Find where "Brent (31, 1501)" appears in the records below, then return that line and every later line exactly, stopping only at the last line.
(Exercise data Opens)
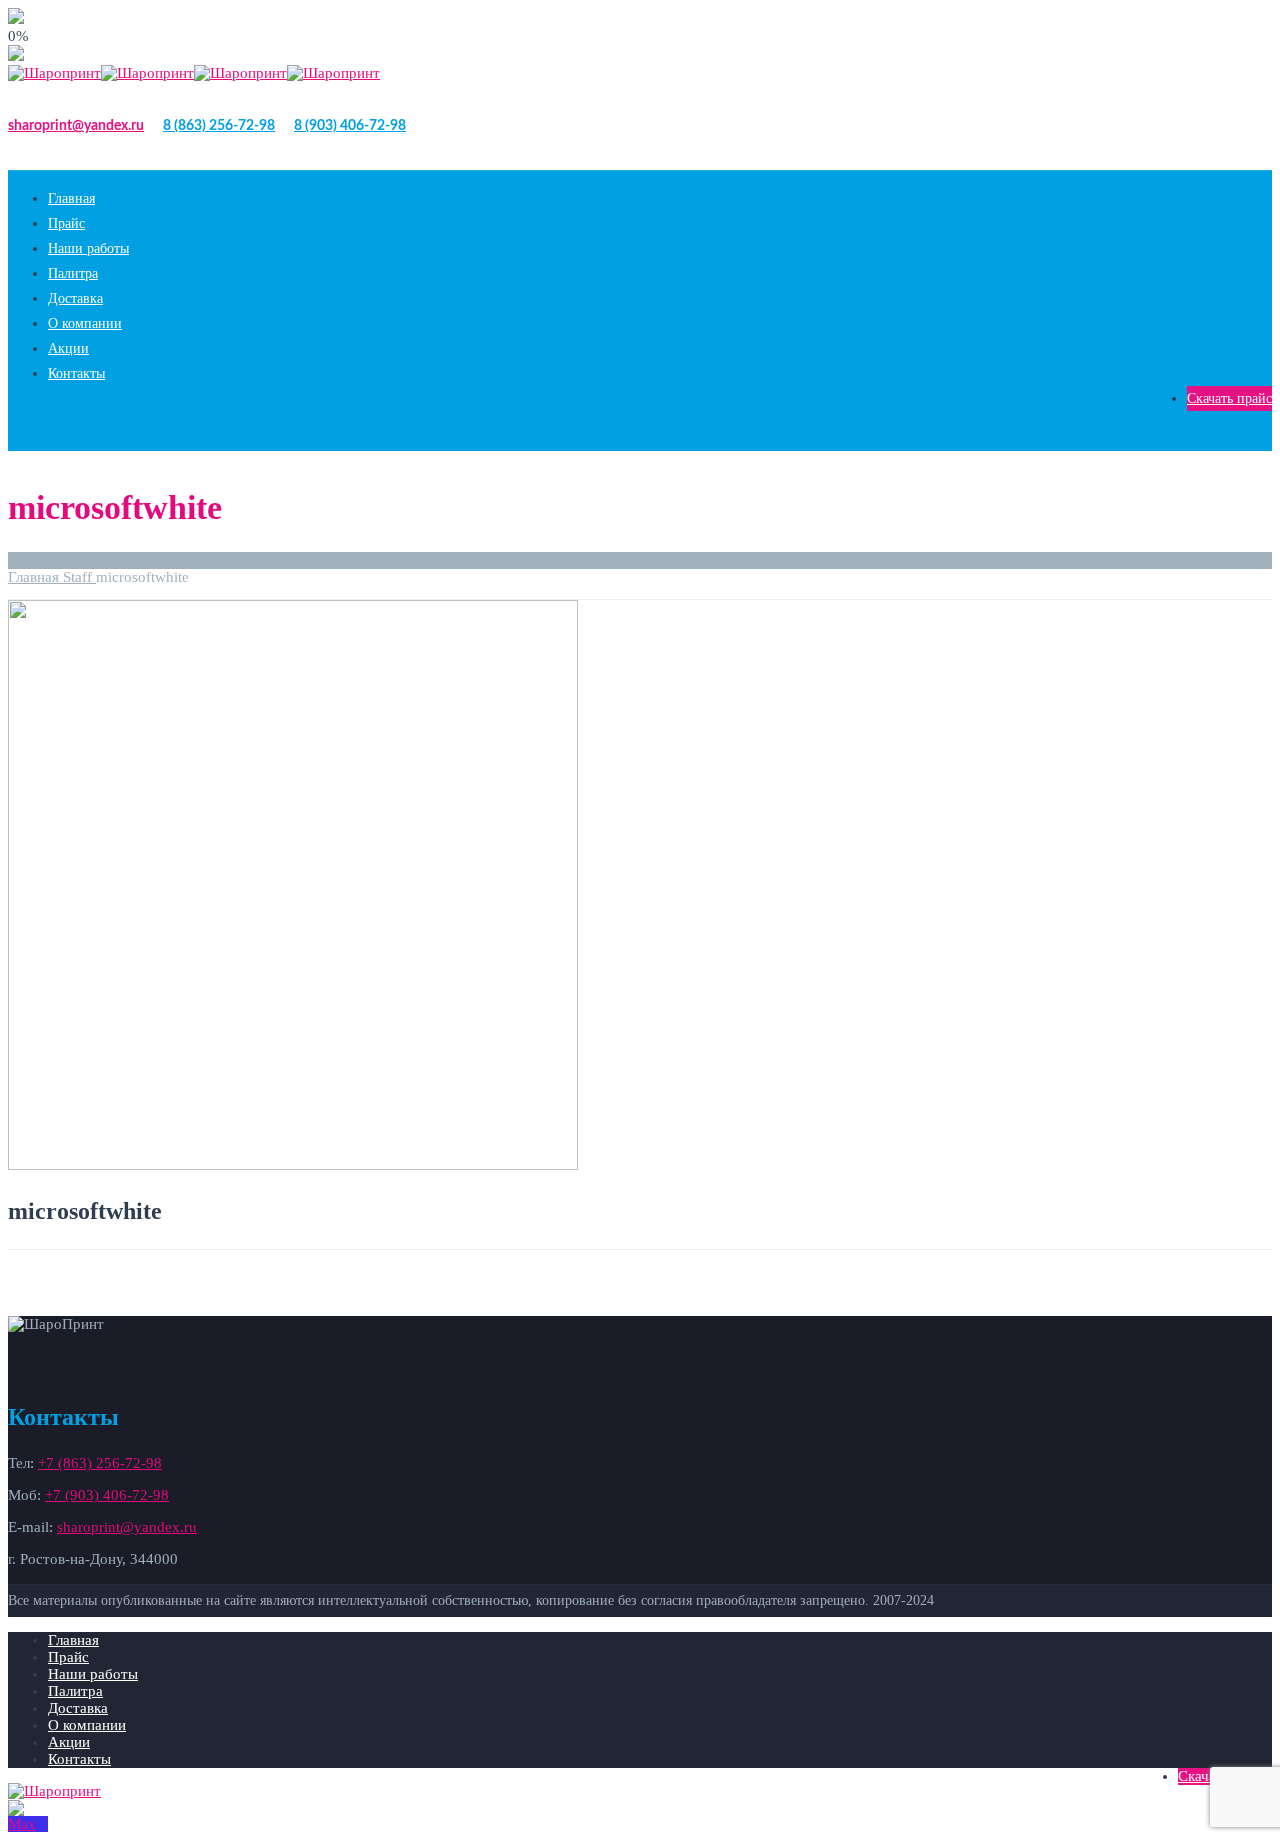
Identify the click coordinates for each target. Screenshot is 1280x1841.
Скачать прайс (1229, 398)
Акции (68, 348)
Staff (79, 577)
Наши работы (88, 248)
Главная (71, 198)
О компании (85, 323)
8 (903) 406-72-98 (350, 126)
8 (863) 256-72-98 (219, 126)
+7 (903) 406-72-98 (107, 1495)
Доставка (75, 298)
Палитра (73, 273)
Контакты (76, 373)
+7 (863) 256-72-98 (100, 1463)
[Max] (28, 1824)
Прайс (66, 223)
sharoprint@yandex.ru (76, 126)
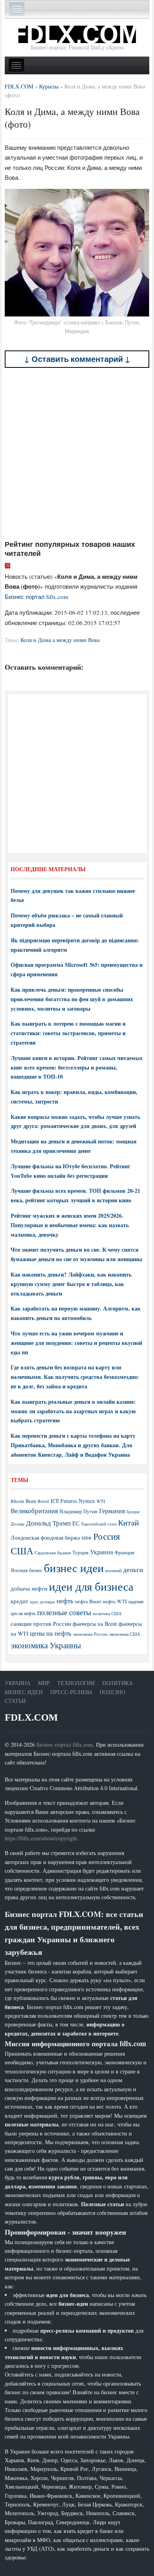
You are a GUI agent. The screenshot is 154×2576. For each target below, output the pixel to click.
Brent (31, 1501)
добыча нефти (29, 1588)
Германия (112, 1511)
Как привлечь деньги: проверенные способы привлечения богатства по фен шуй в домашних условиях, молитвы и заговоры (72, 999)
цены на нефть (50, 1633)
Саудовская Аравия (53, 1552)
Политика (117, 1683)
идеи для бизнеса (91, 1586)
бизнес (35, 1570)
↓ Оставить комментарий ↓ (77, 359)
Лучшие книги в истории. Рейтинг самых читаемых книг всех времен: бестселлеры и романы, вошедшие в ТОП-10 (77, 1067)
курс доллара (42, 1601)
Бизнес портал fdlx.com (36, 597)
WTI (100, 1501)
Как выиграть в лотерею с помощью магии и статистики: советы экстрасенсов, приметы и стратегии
(Exercise data Closes)
→ **Answer space**:
Brent (31, 1501)
добыча нефти (29, 1588)
Германия (112, 1511)
Как привлечь деньги: проверенные способы привлечения богатства по фен шуй в домашних условиях, молитвы и заговоры (72, 999)
цены на нефть (50, 1633)
Саудовская Аравия (53, 1552)
Политика (117, 1683)
идеи для бизнеса (91, 1586)
бизнес (35, 1570)
↓ Оставить комментарий ↓ (77, 359)
Лучшие книги в истории. Рейтинг самых читаемых книг всех времен: бестселлеры и романы, вошедшие в ТОП-10 (77, 1067)
курс доллара (42, 1601)
Бизнес портал fdlx.com (36, 597)
WTI (100, 1501)
Как выиграть в лотерею с помощью магии и статистики: советы экстрасенсов, приметы и стратегии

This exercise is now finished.